## WORK TO BE COMPLETED:
Would you please repeat the lines in the listing below from the one containing "Giỏ hàng: (0) (1212, 229)" through the final one, exactly as they appear?

MATERIAL FOR THIS EXERCISE START

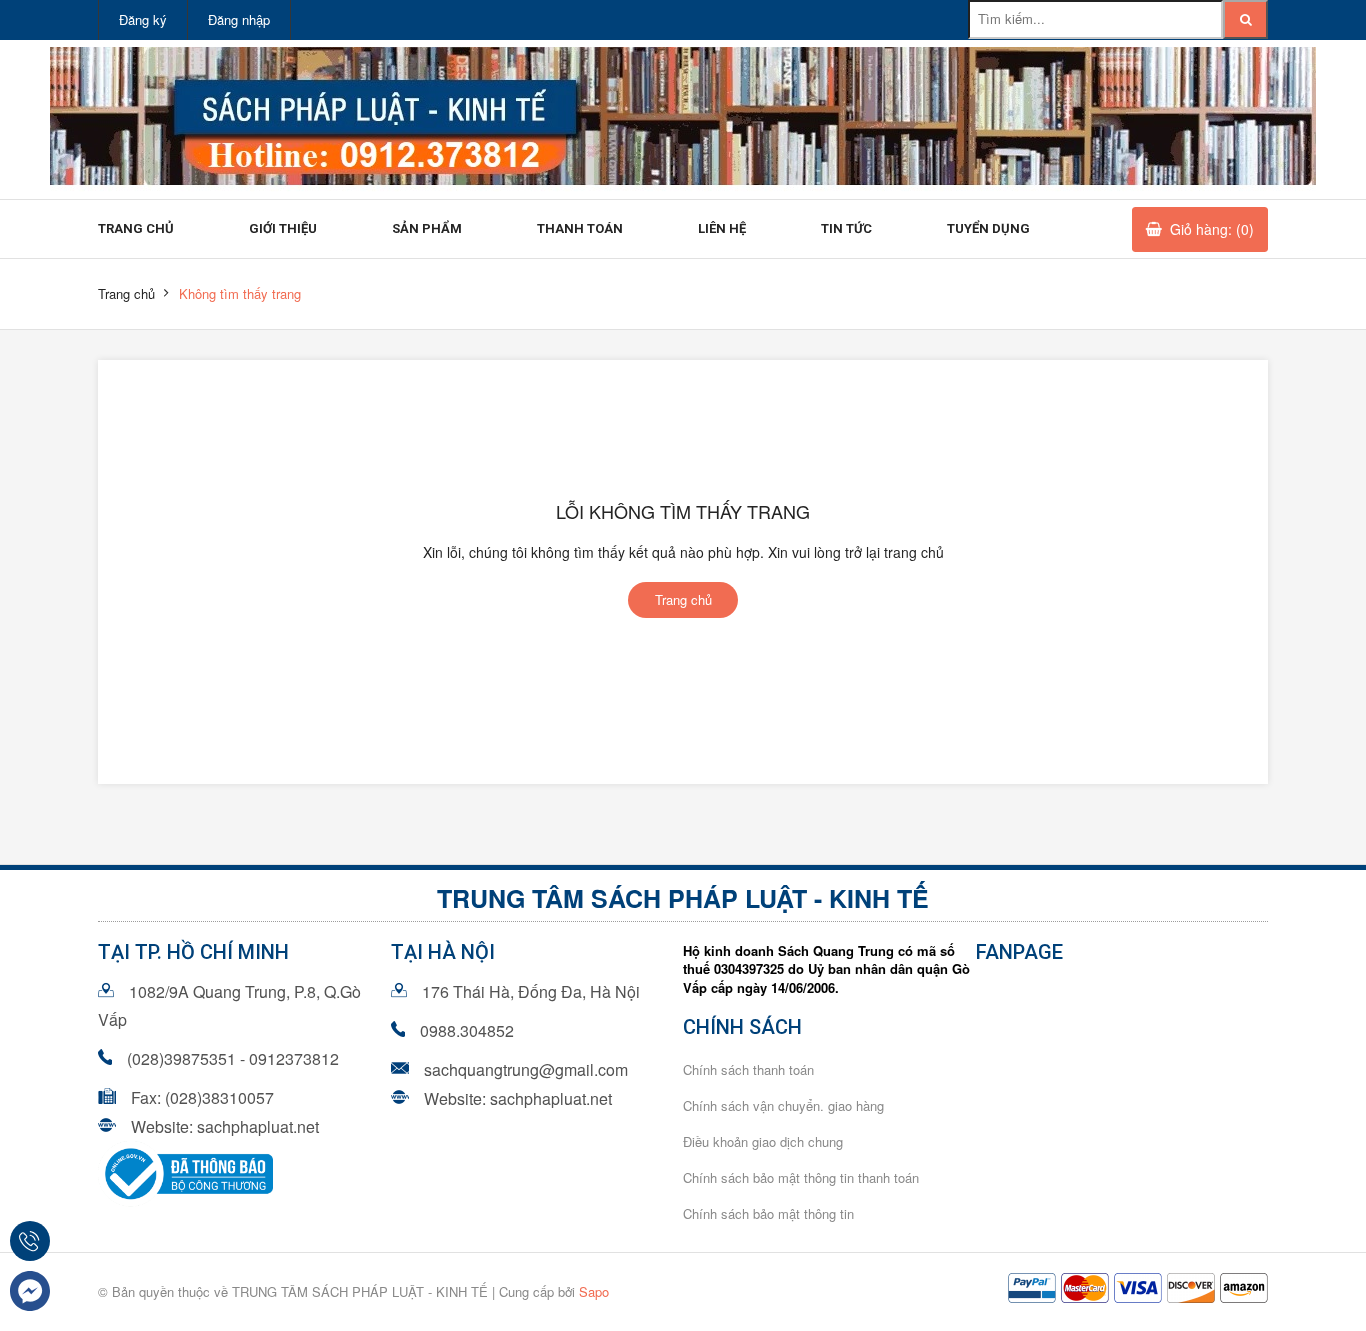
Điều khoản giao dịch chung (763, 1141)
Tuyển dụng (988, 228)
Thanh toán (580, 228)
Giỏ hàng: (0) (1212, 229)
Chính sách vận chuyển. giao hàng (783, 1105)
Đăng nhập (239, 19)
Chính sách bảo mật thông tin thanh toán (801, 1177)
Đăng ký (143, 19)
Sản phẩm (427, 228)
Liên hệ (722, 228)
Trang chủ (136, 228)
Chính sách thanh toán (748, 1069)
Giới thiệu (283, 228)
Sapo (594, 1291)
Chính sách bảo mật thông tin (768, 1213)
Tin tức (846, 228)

MATERIAL FOR THIS EXERCISE END

## RESPONSE AREA:
Giỏ hàng: (0) (1212, 229)
Chính sách vận chuyển. giao hàng (783, 1105)
Đăng nhập (239, 19)
Chính sách bảo mật thông tin thanh toán (801, 1177)
Đăng ký (143, 19)
Sản phẩm (427, 228)
Liên hệ (722, 228)
Trang chủ (136, 228)
Chính sách thanh toán (748, 1069)
Giới thiệu (283, 228)
Sapo (594, 1291)
Chính sách bảo mật thông tin (768, 1213)
Tin tức (846, 228)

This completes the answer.